#### Materials provided

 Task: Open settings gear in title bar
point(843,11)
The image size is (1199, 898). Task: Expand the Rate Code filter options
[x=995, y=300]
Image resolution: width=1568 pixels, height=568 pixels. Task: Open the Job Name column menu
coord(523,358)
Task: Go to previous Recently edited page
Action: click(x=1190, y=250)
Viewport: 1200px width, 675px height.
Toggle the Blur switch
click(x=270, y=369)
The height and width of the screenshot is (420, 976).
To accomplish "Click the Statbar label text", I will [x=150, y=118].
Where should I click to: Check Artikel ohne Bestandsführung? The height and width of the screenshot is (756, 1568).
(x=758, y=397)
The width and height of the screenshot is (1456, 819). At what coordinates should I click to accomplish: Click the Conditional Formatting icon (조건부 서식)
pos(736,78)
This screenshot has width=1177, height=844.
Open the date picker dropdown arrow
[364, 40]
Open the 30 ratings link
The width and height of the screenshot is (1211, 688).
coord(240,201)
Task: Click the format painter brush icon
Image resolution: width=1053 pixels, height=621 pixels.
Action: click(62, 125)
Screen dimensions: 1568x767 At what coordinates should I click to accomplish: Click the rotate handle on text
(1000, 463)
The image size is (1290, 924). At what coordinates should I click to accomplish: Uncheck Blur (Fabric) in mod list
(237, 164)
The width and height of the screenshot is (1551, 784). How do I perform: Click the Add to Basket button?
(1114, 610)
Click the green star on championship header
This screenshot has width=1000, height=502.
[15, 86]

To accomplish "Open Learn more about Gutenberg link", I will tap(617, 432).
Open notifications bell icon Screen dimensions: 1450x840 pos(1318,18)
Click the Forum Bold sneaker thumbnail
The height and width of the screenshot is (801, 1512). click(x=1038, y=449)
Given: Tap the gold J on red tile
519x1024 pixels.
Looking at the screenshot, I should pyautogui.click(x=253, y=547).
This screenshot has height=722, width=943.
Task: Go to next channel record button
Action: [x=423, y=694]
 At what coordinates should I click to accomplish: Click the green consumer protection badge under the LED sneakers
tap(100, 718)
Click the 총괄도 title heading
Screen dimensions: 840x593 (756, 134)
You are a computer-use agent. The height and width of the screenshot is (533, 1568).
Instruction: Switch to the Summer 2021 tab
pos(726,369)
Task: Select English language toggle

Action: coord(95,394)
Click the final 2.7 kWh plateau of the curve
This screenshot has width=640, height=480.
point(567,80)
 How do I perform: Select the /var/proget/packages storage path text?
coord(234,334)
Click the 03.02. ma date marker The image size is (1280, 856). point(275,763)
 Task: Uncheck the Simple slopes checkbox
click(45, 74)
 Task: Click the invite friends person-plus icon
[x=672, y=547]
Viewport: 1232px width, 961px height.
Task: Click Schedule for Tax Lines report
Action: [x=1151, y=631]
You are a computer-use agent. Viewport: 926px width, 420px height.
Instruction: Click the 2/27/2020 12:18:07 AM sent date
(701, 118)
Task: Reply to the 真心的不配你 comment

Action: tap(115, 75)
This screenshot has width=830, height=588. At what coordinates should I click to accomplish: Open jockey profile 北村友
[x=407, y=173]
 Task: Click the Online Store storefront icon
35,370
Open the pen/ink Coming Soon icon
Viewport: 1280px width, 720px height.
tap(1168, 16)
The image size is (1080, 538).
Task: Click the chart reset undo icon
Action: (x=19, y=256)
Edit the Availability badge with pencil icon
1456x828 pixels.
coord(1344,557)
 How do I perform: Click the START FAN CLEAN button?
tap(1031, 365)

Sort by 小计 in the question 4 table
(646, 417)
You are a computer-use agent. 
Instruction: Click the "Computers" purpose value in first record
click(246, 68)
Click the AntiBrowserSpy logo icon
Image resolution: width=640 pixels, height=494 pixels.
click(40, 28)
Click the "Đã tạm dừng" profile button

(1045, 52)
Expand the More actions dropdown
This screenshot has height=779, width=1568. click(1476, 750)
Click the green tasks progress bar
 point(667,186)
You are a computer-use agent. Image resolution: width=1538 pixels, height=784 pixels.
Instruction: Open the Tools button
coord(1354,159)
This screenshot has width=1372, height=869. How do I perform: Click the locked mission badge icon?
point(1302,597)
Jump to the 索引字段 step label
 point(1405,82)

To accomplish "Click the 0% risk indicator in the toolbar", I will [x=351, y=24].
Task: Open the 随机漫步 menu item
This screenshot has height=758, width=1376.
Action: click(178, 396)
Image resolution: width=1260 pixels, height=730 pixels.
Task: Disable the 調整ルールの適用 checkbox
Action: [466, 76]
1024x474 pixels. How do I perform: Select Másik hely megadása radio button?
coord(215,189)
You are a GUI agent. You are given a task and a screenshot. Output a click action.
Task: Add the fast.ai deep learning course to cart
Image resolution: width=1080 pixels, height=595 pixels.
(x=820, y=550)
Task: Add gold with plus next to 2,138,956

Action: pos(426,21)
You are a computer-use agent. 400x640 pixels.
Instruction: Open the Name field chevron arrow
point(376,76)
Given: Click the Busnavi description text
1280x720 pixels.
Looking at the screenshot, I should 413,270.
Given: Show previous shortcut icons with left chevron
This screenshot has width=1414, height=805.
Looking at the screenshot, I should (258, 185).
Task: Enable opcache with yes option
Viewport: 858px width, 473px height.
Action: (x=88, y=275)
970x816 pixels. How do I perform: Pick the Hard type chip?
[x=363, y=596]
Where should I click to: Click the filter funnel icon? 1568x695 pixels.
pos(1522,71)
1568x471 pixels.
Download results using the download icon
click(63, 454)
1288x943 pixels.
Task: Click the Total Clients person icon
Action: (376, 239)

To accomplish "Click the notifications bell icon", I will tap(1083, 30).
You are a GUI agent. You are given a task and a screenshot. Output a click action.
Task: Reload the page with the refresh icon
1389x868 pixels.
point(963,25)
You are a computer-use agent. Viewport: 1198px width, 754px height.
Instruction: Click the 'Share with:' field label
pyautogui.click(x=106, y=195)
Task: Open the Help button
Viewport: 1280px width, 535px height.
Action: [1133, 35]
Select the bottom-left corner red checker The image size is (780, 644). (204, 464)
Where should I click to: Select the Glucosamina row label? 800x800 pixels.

########

Set exercise ▸
Transcribe verbatim the items between the lines holding "This screenshot has width=830, height=588." and "coord(1344,557)", inclusive.

Solution ▸
This screenshot has width=830, height=588. At what coordinates should I click to accomplish: Open jockey profile 北村友
[x=407, y=173]
 Task: Click the Online Store storefront icon
35,370
Open the pen/ink Coming Soon icon
Viewport: 1280px width, 720px height.
tap(1168, 16)
The image size is (1080, 538).
Task: Click the chart reset undo icon
Action: (x=19, y=256)
Edit the Availability badge with pencil icon
1456x828 pixels.
coord(1344,557)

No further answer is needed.